━━━━━ Source excerpt ━━━━━

Denis-Pierre-Jean Papillon de la Ferté  (Châlons-en-Champagne 17 February 1727 — Paris 7 July 1794) was a connoisseur of art and an administrator (an Intendant and from 1763 the sole Intendant) of the Menus-Plaisirs du Roi, the organization in the royal household (the Maison du Roi) that was responsible for the design and presentation of fêtes and ceremonies, weddings and funerals, at the court of France, beginning with his appointment in 1756. Even after the coming of the Revolution, he was retained until 1792, to oversee the more overtly Republican events of what had always been political as well as cultural statements ; in producing them, the conflicts among the dukes who were Gentilhommes de la Chambre, to whom Papillon de la Ferté reported and among whom he served as diplomat and peacemaker, also played a role. He was a victim of the Reign of Terror in 1794.

He was the son of Pierre Papillon de la Ferté (ca. 1682–1753), seigneur de la Ferté, président trésorier of the généralité of Champagne, the King's Lieutenant of Châlons.

━━━━━

▶ **Parts of the exercise**:
[1] According to the biography, in what year did Papillon de la Ferté become the sole Intendant of the Menus-Plaisirs du Roi?
[2] Copy the biography word for word, beginning at the words "He was the son" and stopping after the words "Lieutenant of Châlons.".

━━━━━ Record excerpts ━━━━━

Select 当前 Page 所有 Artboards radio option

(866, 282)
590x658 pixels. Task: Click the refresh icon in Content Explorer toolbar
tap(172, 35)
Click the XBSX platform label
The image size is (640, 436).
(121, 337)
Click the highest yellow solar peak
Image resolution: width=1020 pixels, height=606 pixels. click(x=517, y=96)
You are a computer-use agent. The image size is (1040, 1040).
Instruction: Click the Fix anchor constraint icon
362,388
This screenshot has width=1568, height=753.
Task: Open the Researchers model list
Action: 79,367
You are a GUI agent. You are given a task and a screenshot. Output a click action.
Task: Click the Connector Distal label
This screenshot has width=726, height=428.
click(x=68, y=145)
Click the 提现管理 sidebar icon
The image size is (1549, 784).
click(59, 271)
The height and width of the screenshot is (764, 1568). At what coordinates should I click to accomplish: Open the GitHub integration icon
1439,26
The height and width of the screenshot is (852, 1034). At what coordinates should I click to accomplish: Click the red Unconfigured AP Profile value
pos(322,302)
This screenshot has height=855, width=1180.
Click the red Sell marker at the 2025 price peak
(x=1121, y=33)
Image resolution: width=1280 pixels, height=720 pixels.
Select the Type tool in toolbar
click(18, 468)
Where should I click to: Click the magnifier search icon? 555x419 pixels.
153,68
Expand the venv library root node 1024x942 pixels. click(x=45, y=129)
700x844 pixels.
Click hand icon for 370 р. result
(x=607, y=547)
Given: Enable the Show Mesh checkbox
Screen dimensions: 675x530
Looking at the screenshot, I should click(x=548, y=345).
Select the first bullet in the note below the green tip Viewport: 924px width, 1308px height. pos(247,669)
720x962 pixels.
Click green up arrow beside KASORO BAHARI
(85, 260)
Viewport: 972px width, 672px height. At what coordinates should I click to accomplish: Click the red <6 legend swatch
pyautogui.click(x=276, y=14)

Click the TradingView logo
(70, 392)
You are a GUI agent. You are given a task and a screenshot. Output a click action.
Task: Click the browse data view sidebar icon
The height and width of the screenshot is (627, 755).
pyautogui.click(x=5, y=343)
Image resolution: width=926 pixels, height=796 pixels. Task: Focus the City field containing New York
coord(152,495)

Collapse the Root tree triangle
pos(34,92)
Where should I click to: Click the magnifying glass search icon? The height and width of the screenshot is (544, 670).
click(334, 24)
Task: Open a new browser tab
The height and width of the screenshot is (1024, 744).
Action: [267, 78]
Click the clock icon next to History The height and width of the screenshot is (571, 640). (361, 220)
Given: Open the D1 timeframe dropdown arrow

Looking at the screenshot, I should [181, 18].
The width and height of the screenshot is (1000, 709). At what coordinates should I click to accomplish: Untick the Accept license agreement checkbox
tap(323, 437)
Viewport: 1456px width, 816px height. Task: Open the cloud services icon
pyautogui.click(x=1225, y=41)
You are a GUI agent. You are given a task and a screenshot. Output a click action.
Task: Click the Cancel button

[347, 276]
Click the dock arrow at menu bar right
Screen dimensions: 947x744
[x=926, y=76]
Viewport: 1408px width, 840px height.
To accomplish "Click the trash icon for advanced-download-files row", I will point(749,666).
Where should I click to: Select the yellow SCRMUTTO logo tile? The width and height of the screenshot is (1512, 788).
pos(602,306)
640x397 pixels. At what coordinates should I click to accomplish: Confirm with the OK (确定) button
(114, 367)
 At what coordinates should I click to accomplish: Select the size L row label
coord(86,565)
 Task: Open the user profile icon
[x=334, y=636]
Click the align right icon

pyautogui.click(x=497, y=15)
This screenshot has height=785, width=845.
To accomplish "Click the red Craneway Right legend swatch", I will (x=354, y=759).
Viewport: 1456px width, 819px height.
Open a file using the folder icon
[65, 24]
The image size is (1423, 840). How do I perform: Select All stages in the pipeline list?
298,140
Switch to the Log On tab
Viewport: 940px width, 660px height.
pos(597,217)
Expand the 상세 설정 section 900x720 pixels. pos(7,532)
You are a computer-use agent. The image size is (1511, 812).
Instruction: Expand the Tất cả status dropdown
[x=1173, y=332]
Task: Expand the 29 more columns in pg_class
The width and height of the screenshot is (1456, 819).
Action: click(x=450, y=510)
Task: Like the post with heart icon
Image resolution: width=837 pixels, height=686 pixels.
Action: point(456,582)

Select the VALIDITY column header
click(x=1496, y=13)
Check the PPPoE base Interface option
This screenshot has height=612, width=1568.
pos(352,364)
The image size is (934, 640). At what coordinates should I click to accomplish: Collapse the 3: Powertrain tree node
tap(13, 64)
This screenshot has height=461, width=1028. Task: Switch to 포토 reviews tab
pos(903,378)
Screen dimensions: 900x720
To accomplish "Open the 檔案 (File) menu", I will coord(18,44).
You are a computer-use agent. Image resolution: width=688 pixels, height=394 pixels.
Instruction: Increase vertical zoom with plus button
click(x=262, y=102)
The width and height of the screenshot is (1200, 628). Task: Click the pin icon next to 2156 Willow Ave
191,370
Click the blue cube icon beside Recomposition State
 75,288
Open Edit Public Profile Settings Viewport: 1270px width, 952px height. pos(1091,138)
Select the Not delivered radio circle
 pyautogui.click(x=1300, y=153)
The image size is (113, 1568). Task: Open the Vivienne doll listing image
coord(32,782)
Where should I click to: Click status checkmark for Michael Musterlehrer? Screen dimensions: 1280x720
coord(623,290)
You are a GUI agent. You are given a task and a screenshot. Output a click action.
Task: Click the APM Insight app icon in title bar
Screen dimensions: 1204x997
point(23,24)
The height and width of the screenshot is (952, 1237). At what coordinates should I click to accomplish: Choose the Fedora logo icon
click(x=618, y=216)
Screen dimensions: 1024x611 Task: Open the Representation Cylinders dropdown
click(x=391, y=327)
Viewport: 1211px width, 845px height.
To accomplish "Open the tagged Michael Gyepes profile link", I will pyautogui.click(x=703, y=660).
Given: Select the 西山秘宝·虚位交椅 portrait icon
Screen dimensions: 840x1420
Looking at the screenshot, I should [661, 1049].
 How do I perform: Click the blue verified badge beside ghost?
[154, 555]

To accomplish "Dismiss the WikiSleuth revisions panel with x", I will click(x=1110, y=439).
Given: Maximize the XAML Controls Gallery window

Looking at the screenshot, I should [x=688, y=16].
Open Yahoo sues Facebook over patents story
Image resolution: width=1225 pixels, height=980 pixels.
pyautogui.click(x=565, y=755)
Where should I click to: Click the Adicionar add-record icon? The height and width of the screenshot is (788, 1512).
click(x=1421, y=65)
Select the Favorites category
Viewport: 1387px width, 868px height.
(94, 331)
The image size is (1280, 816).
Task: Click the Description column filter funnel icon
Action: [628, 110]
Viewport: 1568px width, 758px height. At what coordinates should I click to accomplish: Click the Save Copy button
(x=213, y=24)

━━━━━

▶ **Responses by task**:
[1] 1763

[2]
He was the son of Pierre Papillon de la Ferté (ca. 1682–1753), seigneur de la Ferté, président trésorier of the généralité of Champagne, the King's Lieutenant of Châlons.